Daniel Isn’t real : dédoublements et démons

par | 8 mai 2023

Daniel Isn’t real : dédoublements et démons

Maladie mentale et horreur surnaturelle s’entrechoquent dans Daniel isn’t real, série B hallucinée et sous influences.

Avoir un ami imaginaire, ce n’est pas toujours une bonne nouvelle. Demandez donc au jeune Luke ce qu’il en pense. Le héros malheureux de Daniel isn’t real, production  datée de 2019 où l’on retrouve la patte indé toujours intrigante de SpectreVision (l’un de ses fondateurs n’est autre qu’Elijah Wood, fondu de films de genre un peu trash), est un petit garçon comme les autres, mais qui n’a comme ami que… Daniel, oui – qui n’est donc pas réel, comme l’auront compris les moins anglophones d’entre vous. Avec la séparation de ses parents et la lente descente dans la folie de sa mère dont il reste très proche, Luke ne devient pas le post-ado le plus joyeux de la terre, même à son entrée à l’université. C’est au moment où les choses dérapent à nouveau que l’inamovible Daniel, qui a lui aussi bien grandi, refait son apparition dans sa vie. Plus bad boy et collant que jamais, Daniel personnifie l’exubérance, mais aussi les mauvais penchants refoulés de Luke. Et si cet alter ego perché sur sa mauvaise épaule était le symptôme d’une folie héréditaire ? Et si, ce qui est plus inquiétant, Daniel était autre chose que cela ?

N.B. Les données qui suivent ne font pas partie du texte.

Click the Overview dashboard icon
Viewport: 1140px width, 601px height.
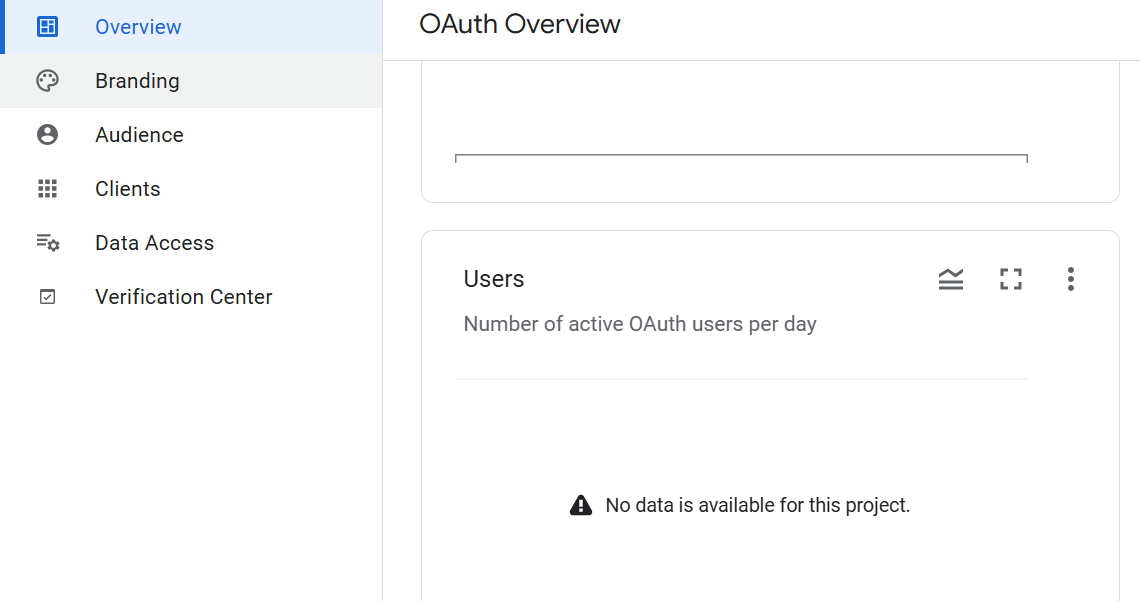tap(47, 27)

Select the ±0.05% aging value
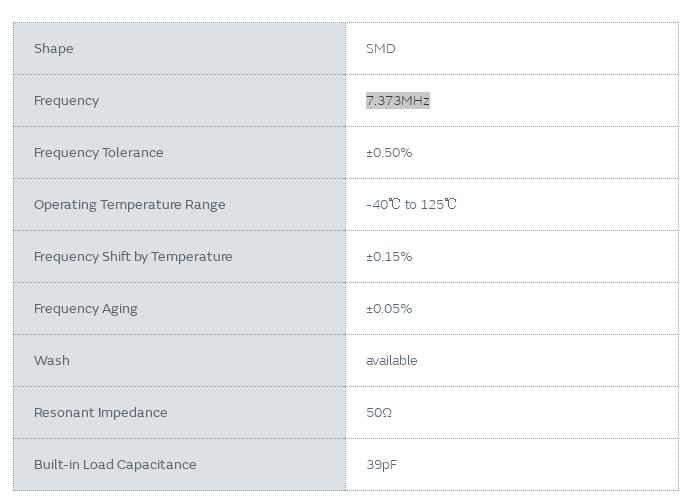pos(389,308)
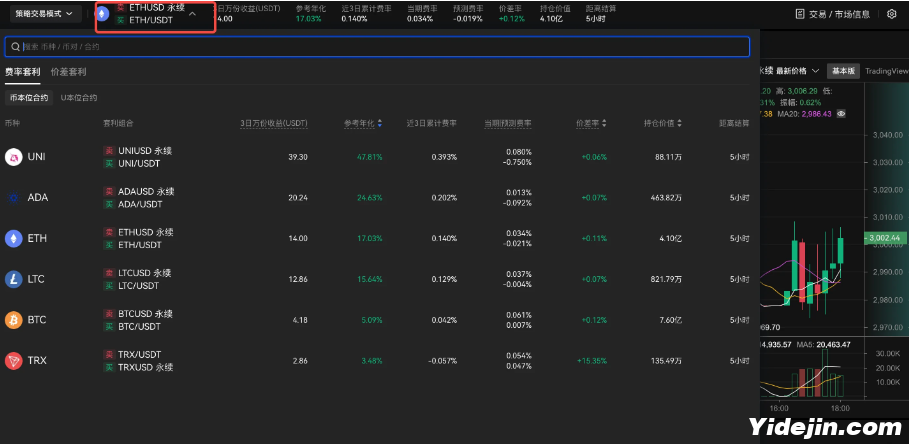
Task: Select 基本版 chart version button
Action: pyautogui.click(x=843, y=71)
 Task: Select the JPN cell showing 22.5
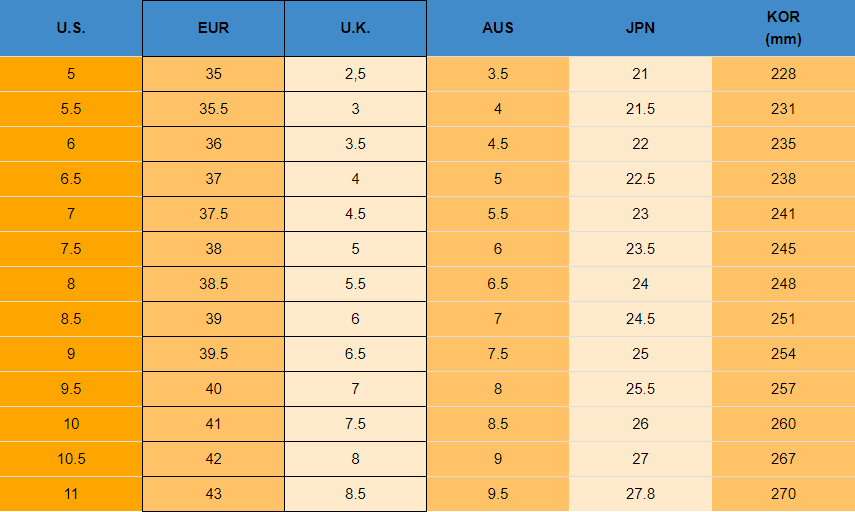click(640, 179)
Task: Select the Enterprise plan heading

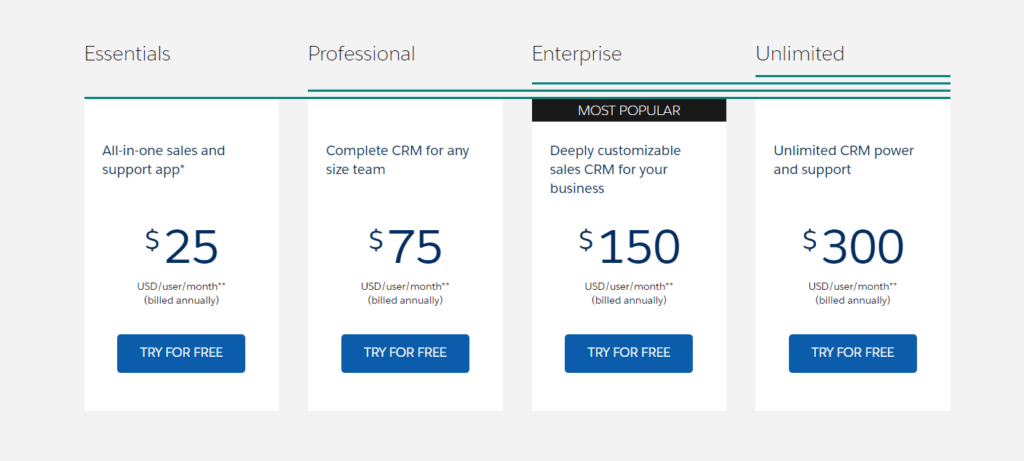Action: 577,54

Les mauvais esprits se rencontrent

Daniel Isn’t real : dédoublements et démons

Dès ses premières images jouant sur un motif circulaire proche de la séance d’hypnose, Daniel Isn’t Real nous annonce qu’il va dépeindre une véritable descente aux enfers pour son innocent héros. Le film d’Adam Egypt Mortimer (quel nom) joue d’abord discrètement la carte de l’ambiguïté visuelle, recourant à des effets de cadrage qui rappellent le Shyamalan de Sixième Sens pour établir la dualité dérangeante de Luke et Daniel : les scènes où les deux garçons s’entendent comme larrons en foire tranchant avec la réalité « objective » où il devient clair que Daniel est la personnification nécessaire de l’ami que le solitaire Luke n’a jamais eu. Cette manifestation, bientôt dramatique, d’un inconscient malmené, est renforcée une fois notre héros arrivé à l’âge adulte. Daniel Isn’t Real confronte directement le spectateur aux conséquences de la dépression et des maladies mentales : c’est peut-être lors de ces scènes, où l’actrice Mary Stuart Masterson se montre saisissante dans la peau d’une mère en perdition, que le film fait le plus frissonner. Luke est aussi impuissant qu’inquiet à l’idée que lui aussi puisse perdre ainsi la tête – la réapparition de Daniel étant le déclencheur évident de cette remise en question.

« Adam Egypt Mortimer braconne, de toute évidence,
sur les terres de Clive Barker. »

Daniel Isn’t Real pourrait jouer la carte de l’étrangeté feutrée, d’un dialogue mental perturbant entre un homme sur la brèche et sa mauvaise conscience. Mais comme le rappellent les effets clippesques qui parsèment le montage, le cabotinage exorbité de Patrick Schwarzenegger (qui est bien sûr le fils de, et ça se voit) dans le rôle de Daniel, les scènes de cauchemar aux couleurs saturées et l’imagerie métalleuse qui imprègne bientôt cet univers, c’est bien d’un film d’horreur surnaturel ici et pas un drame psychologique. Mortimer braconne de toute évidence sur les terres de Clive Barker, qu’il s’agisse de dépeindre fugacement un outre-monde infernal, de malmener les chairs, ou d’insister sur l’homo-érotisme qui caractérise, malgré les conquêtes féminines de Luke, la relation entre les deux héros. Il est impossible également de ne pas penser à Donnie Darko et Fight Club, mètres-étalons du film de milléniaux en crise de mal-être et dépendants de leur alter ego négatif. Daniel Isn’t Real se voudrait transgressif, dérangeant, et aussi malin que ces références, mais dès lors qu’il s’embarque dans des histoires d’entité et de schizophrénie démoniaque, le film devient au contraire plus prévisible, familier et bancal. Mortimer n’est pourtant pas maladroit, certaines scènes intenses prouvant l’efficacité éprouvée de son concept. Et l’économie de série B convient bien à cette histoire finalement très linéaire, qui aurait peut-être marqué un peu plus les consciences si elle était sortie 20 ans plus tôt.